3. Il ressort des pièces du dossier que, contrairement à ce qu'indique le jugement contesté, par l'arrêté du 1er avril 2022, la préfète du Bas-Rhin n'a pas retiré la décision de refus de titre de séjour résultant de l'arrêté du 12 août 2021. Par cet acte, elle a simplement indiqué qu'un titre de séjour allait être délivré à Mme C.... Ce titre a été effectivement délivré le 8 décembre 2022 abrogeant le refus initial. Or, si à la date à laquelle le tribunal administratif a statué cette décision était devenue définitive, le refus de titre de séjour avait reçu exécution. Dès lors, en application des principes rappelés au point précédent, c'est à tort que les premiers juges ont prononcé un non-lieu à statuer sur les conclusions d'annulation dirigées contre l'arrêté du 12 août 2021 en tant qu'il porte refus de titre de séjour.

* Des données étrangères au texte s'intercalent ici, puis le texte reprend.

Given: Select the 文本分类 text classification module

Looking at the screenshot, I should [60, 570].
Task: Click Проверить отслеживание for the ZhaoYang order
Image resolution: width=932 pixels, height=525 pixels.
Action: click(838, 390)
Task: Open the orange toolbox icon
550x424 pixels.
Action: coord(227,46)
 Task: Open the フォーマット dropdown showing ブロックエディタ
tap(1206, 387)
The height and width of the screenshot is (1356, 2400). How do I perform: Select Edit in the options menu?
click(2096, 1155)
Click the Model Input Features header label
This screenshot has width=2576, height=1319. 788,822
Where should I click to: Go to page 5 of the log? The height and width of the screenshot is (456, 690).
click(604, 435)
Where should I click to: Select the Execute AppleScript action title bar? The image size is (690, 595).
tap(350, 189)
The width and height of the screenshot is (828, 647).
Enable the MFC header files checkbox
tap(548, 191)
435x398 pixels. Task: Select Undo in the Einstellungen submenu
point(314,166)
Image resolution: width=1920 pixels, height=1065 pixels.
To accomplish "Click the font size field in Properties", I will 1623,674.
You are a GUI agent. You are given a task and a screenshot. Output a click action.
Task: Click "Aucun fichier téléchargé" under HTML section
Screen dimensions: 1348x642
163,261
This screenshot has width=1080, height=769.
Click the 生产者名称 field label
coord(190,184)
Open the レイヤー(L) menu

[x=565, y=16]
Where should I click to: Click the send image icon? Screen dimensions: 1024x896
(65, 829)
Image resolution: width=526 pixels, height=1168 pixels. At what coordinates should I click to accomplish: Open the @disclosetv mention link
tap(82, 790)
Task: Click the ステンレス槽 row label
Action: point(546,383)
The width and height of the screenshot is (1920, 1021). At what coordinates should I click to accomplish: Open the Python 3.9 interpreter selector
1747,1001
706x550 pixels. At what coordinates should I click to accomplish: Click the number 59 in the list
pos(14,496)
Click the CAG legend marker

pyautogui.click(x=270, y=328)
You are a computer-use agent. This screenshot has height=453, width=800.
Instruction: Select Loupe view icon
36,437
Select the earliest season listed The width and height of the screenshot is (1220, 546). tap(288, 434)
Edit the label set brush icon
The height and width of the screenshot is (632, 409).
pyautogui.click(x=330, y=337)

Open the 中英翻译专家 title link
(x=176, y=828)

Par suite, le jugement attaqué doit être annulé en tant qu'il prononce un non-lieu à statuer sur les conclusions portant refus de titre de séjour.

4. Il y a lieu, pour la cour d'évoquer et de statuer immédiatement sur la demande de Mme C... tendant à l'annulation de l'arrêté du 12 août 2021 en tant qu'il porte refus de titre de séjour.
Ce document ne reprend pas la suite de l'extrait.